At the three-day conference, which ends today at the Yuma Civic and Convention Center, participants are sharing songs, dances and stories. They're weaving grass baskets and bark skirts. And they're learning innovative ways, new and old, that native language can be restored in their communities.

It might be with a computer video of an elder singing a song, with scrolled words that can be clicked to display pronunciation and definition. Or, as the Grand Canyon-area Hualapais are doing, it can be done through traditional games dating back hundreds of years. Tribal groups are creating words for things that didn't exist in aboriginal times.
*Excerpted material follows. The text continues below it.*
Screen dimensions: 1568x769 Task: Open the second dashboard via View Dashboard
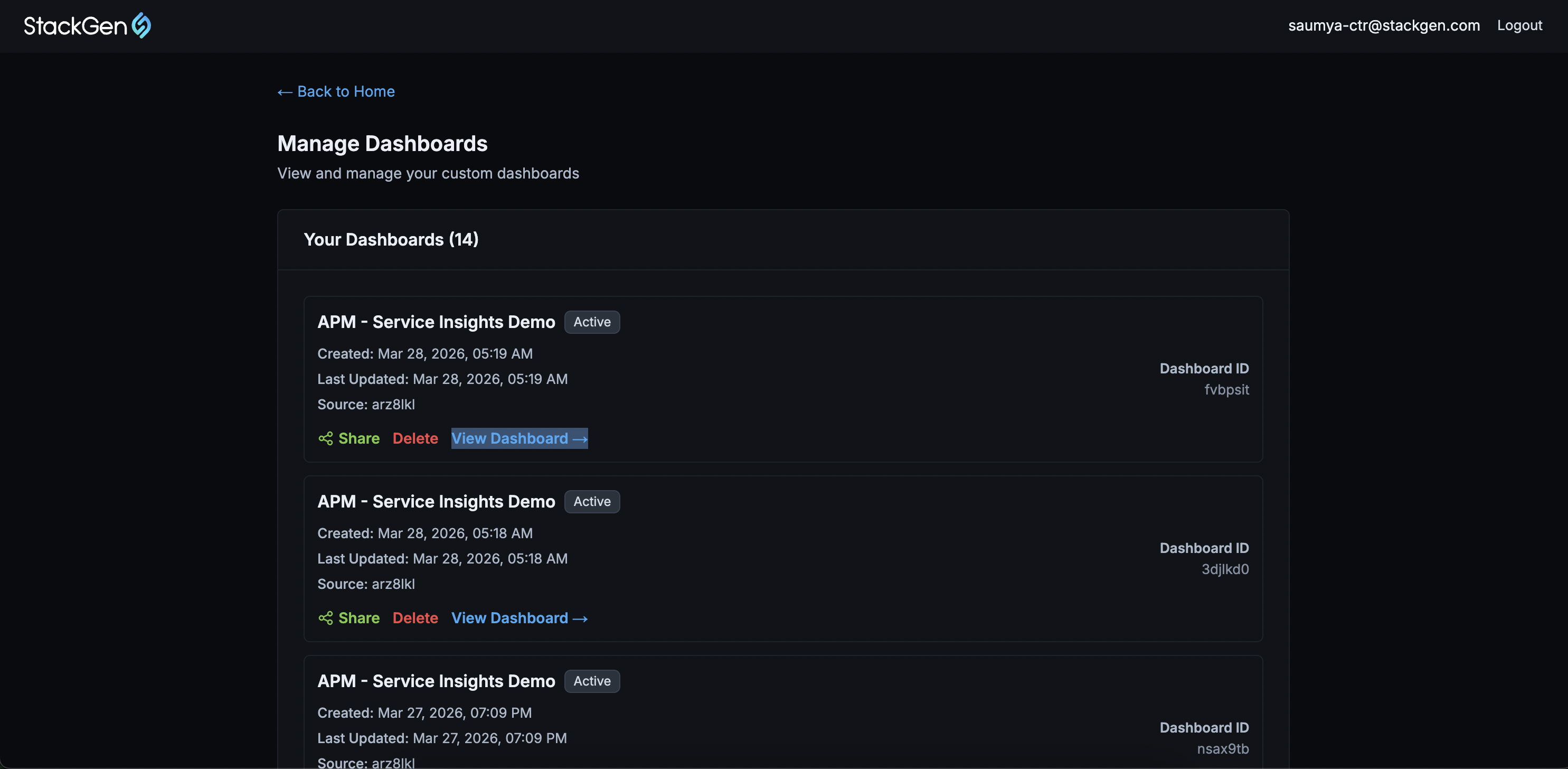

The Hualapai word for computer, says elder Lucille Watahomigie, is derived from "metal thing where you store writing."

Indians must walk in both worlds, ancient and modern, said Cheryle Beecher, a Hualapai family-services worker. "Things are changing. Our language is changing," she said. "We need to hold onto our culture and teach our children that way."

Indian gaming helps and hinders. Casino proceeds fund cultural-enrichment programs and pay expenses for delegates to attend conferences such as this. At the same time, soaring profits are pushing some tribes more and more toward capitalistic values and away from their roots. A cultural historian at Barona, Larry Banegas, says it's hard to get more than 10 to 12 tribal members in his Kumeyaay language classes. "They're too busy, off looking at other things," he said.

Since the arrival of Europeans, natives have struggled to maintain identity while pushed to assimilate. Until recent decades, Indian children were sent to boarding schools, stripped of their language and rituals. Today, leaders say, external forces on tribal youth are less blatant but just as strong: party drugs, popular music, the Internet, consumerism. "They're pressured with things that are not part of our tradition," said Edmund Domingues, vice chairman of the Cocopah tribe southwest of Yuma. "Our language," he said, "is what establishes ourselves as Cocopah. This is what establishes us as unique.